The main UI. Enter your address (assisted by autocomplete) and see everyone on your ballot.
Get reminded to vote day of via SMS.
OneVote can change the world.
What it does
While we see our generation more informed and engaged in politics than ever, millennials and us Gen Z often fail to actually show up to the polls. A recent poll found only 28% of young adults 18–29 were certain they’d vote in the midterms, vs 74% of seniors. Our future is at stake, and it’s in our hands. Issues like climate change and gun control are vital to our very future, and social issues like abortion rights and immigration are a pressure point to many. Meanwhile, many historians are calling the midterm elections this fall some of the most critical this country has had in decades. Every vote counts.
How we built it
We used Next.js, a server-rendering framework around React, Facebook’s UI component rendering library, for our frontend. The backend uses Express and the database Postgres, combined with several custom web scrapers for assembling other data.
Challenges we ran into
We had to figure out how best to integrate multiple information sources, including Google’s Civic Information API, into our project. Using an asynchronous programming language gave us a challenge in that we had to handle loading lots of data at once.

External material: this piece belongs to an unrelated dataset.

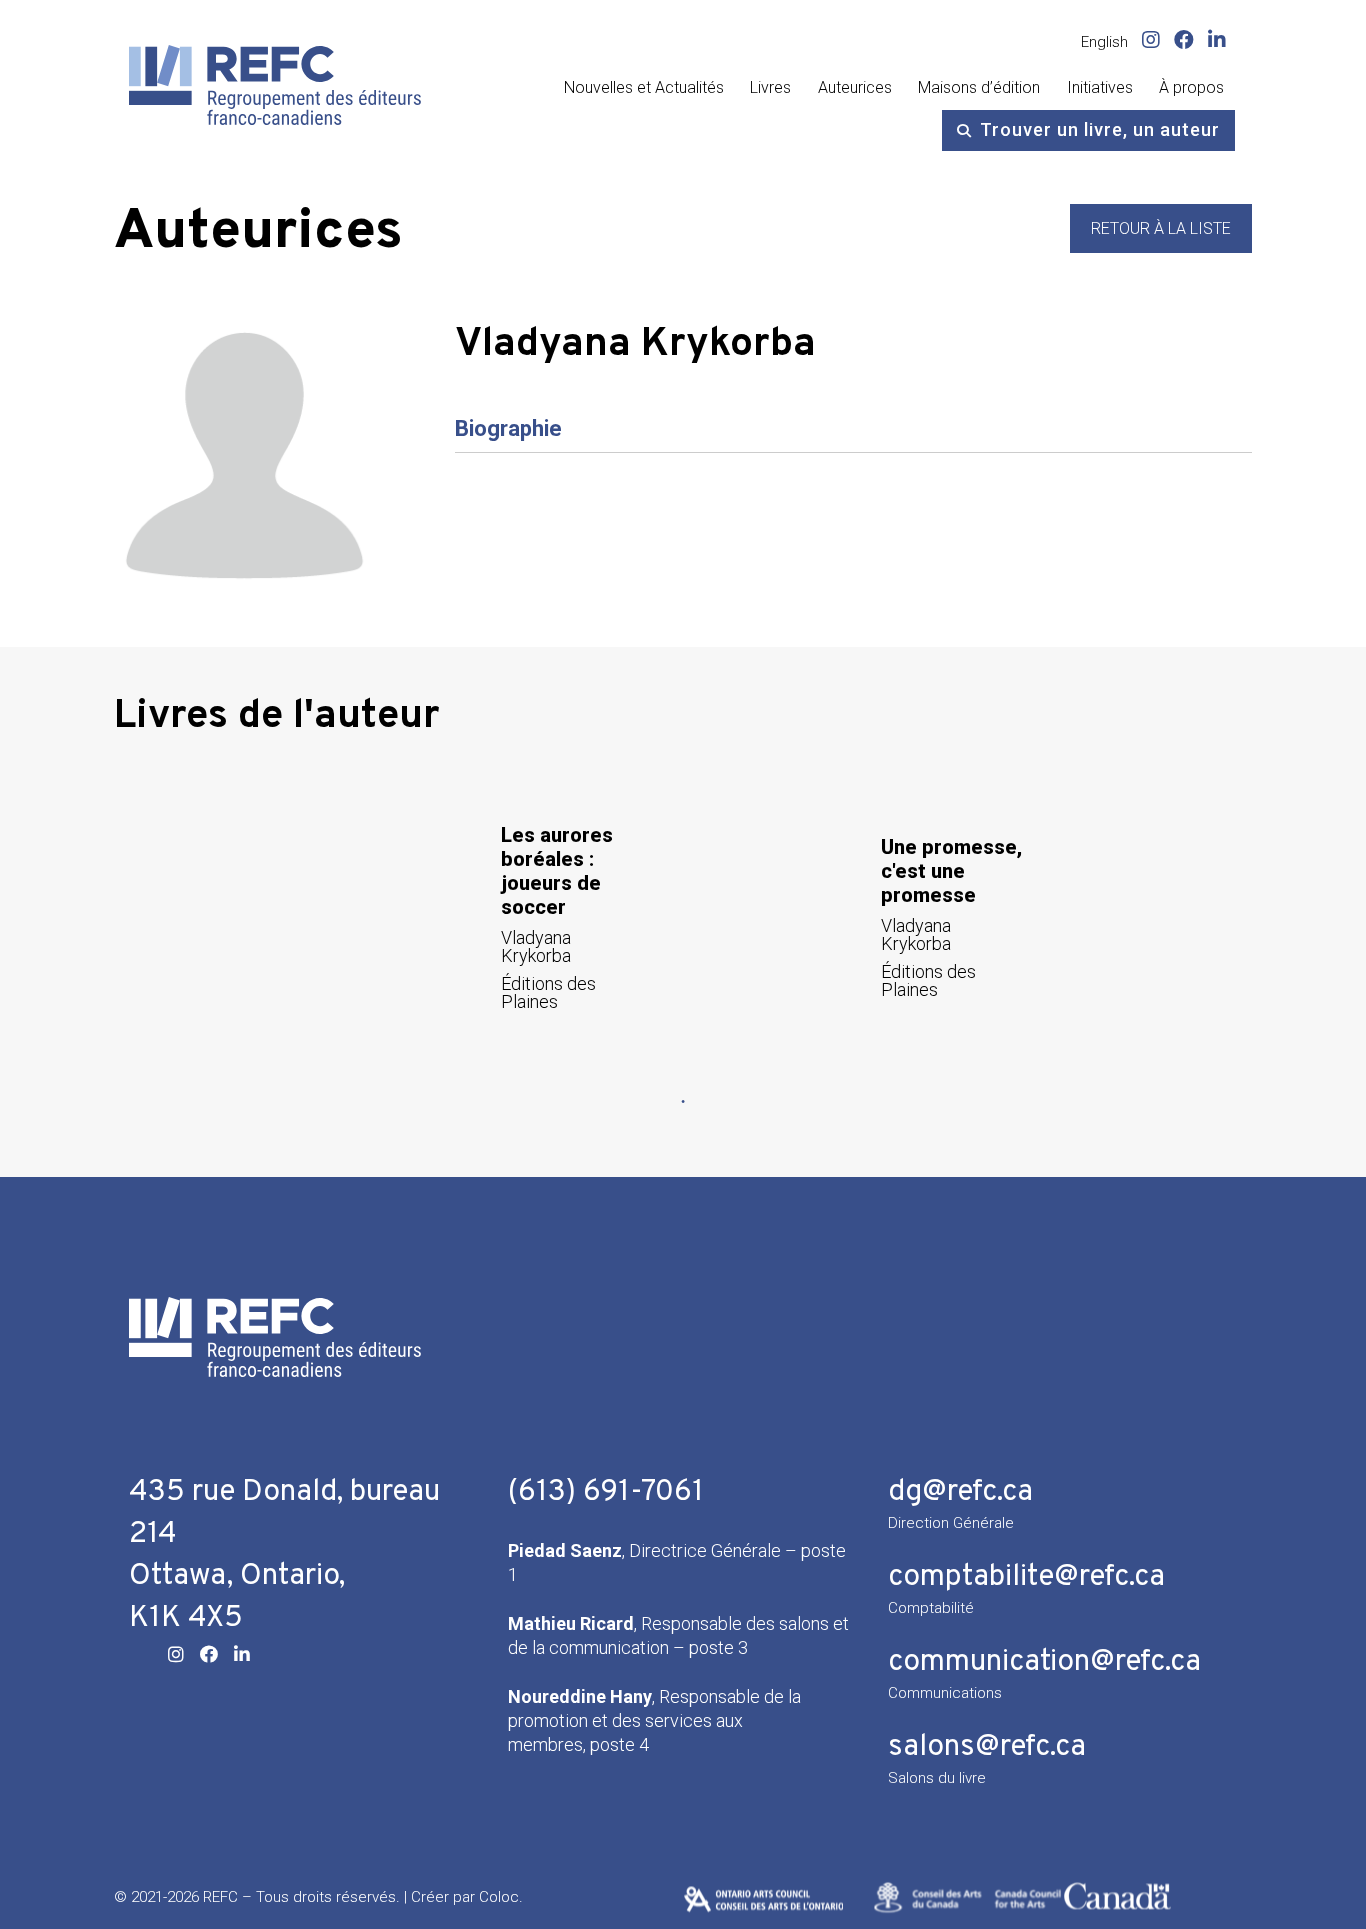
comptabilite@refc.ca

Accomplishments that we're proud of
It was important to us to not to make OneVote party-specific, so the project is entirely politically neutral.

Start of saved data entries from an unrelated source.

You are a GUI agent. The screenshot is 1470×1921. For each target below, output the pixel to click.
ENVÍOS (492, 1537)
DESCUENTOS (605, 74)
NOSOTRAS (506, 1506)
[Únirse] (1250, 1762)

Writing the API was one team member’s first project in Node.js! We all were learning new frameworks as we built this.
What we learned
We learned quite a bit about the struggles of building under a time crunch. Being flexible with development is important, especially in today's fast-paced world.
What's next for OneVote
We plan to launch OneVote as a full webapp within the next few weeks and hopefully will receive some press coverage. We want to get this in the hands of young voters as soon as possible.